Bisnis.com,28 Apr 2020, 12:59 WIB
Penulis: Pandu Gumilar
Moody's Investor Service

Bisnis.com, JAKARTA – Lembaga pemeringkat Moody’s Investor Service melansir indikator stabilitas likuiditas Asia (Asian Liquidity Stress Indicator) naik ke posisi kedua di level paling lemah. Hal ini menandakan risiko gagal bayar dari obligor di Asia meningkat.

Moody’s menyebut, jumlah perusahaan berperingkat B3 dan di bawahnya terus meningkat pada kuartal I/2020. Moody’s menilai risiko kredit dan gagal bayar akan lebih meningkat dalam beberapa bulan mendatang.

Virus corona (Covid-19) disebut telah menambah tekanan terhadap pendapatan perusahaan dan profil likuiditas obligor. Selama kuartal I/2020, Moody’s telah 19 kali menurunkan peringkat dan tujuh lainnya hingga 17 April 2020. 

“Sebagian besar peringkat yang diturunkan berasal dari industri dengan eksposur tinggi atau moderat terhadap gangguan virus corona seperti otomotif, komoditas, properti, ritel, dan REIT,” ujar Annalisa Di Chiara, Wakil Presiden Senior Moody melalui keterangan resmi, Selasa (28/4/2020).

Secara umum, indikator stabilitas likuiditas atau ALSI  naik menjadi 38,7 persen pada Maret 2020 dari posisi Februari 2020 sebesar  32,9 persen.

Annalisa mengatakan  ALSI hampir mendekati level tertinggi sepanjang masa 38,9 persen dengan 58 dari 150 perusahaan dengan peringkat tinggi Moody dinilai memiliki likuiditas yang lemah. Pandemi telah membuat terganggunya pemasukan, meningkatnya risiko refinancing dan akses pasar terbatas untuk emiten berperingkat B3 dan di bawahnya.

Dia menambahkan obligor dengan peringkat B3 bertambah menjadi 22 dari 19 pada bulan Desember dengan jumlah perusahaan yang dinilai Caa berjumlah 15.

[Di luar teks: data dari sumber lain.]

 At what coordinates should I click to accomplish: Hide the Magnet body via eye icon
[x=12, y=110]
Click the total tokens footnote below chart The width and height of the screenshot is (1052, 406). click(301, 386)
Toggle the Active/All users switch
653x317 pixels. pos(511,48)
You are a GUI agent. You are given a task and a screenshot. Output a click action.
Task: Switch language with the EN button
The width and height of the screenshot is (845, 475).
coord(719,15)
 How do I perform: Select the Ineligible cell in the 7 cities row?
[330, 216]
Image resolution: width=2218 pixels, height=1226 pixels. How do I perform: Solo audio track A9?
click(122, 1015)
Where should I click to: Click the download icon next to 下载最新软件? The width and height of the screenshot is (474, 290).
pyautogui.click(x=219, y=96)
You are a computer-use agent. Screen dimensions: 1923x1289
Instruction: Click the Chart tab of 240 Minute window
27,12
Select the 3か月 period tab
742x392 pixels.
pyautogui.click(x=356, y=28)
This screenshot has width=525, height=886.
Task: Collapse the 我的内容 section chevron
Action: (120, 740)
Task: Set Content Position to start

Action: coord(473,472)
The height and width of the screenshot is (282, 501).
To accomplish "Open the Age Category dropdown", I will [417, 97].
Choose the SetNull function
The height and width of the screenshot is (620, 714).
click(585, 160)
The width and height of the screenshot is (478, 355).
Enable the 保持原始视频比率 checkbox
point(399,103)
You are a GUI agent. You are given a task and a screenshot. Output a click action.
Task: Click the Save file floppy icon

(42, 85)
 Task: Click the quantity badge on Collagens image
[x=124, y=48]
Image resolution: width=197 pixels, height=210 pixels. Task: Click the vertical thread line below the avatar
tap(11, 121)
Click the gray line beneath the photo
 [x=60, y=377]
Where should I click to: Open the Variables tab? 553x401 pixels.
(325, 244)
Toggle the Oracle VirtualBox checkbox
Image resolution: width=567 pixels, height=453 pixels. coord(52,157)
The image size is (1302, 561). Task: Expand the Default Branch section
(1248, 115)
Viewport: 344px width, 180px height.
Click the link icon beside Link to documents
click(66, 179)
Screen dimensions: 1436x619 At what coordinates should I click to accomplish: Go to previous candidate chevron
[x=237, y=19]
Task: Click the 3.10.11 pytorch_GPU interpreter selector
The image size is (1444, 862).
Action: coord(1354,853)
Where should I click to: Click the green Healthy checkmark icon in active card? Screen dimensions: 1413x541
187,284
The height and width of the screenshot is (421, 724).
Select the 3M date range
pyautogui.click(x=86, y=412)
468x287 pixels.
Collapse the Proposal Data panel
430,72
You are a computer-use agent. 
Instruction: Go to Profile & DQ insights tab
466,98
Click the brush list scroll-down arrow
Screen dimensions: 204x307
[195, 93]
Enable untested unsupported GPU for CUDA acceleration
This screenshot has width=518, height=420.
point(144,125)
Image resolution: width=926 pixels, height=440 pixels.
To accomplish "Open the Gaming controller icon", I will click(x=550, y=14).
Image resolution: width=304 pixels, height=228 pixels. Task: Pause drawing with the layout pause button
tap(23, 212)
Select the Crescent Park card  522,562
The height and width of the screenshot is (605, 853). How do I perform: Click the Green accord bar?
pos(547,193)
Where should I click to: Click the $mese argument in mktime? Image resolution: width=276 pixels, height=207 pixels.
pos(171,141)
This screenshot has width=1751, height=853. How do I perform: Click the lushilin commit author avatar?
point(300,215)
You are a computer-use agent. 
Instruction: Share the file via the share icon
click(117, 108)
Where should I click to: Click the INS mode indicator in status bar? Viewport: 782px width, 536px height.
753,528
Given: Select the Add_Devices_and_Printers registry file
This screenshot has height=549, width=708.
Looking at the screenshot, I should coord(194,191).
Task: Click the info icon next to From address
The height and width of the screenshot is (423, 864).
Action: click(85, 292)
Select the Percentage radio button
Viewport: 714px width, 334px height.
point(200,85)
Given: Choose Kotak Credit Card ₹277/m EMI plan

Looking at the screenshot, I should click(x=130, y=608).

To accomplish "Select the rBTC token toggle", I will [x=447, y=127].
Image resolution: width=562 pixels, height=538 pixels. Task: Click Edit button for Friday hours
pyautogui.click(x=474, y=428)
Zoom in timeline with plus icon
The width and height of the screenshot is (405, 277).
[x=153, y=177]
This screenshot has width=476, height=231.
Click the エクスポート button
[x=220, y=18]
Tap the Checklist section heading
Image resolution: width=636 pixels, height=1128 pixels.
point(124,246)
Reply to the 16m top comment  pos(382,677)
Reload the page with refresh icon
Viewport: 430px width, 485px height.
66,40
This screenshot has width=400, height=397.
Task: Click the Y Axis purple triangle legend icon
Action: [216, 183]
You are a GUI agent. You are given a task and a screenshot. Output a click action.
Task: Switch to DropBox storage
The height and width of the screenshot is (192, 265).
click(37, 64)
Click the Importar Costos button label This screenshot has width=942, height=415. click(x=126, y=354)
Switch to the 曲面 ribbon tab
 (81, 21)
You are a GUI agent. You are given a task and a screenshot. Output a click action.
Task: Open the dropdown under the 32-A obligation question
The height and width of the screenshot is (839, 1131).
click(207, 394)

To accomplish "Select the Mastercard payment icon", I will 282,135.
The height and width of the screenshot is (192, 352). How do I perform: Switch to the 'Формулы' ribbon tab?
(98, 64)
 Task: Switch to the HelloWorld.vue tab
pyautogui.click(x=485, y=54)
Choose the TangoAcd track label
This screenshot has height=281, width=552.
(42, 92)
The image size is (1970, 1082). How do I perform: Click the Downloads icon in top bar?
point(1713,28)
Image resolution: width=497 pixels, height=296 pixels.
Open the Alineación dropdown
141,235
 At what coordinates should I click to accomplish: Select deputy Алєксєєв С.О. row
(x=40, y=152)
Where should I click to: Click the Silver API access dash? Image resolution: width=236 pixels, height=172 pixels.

“Likuiditas dan akses ke pasar modal telah menjadi masalah utama bagi banyak perusahaan, tanpa peringkat emisi hasil tinggi sejauh ini pada April setelah rekor US$15,9 miliar yang dikeluarkan pada kuartal I/2020. Penerbitan itu sebagian besar terkonsentrasi pada Januari dari pengembang properti Cina,” katanya.

Perusahaan properti yang berbasis di Cina, lanjutnya, menyumbang 75 persen dari US$178 miliar obligasi hasil tinggi yang akan jatuh tempo pada 2021. Jumlah itu sudah termasuk obligasi yang di peringkat dan yang tidak di peringkat.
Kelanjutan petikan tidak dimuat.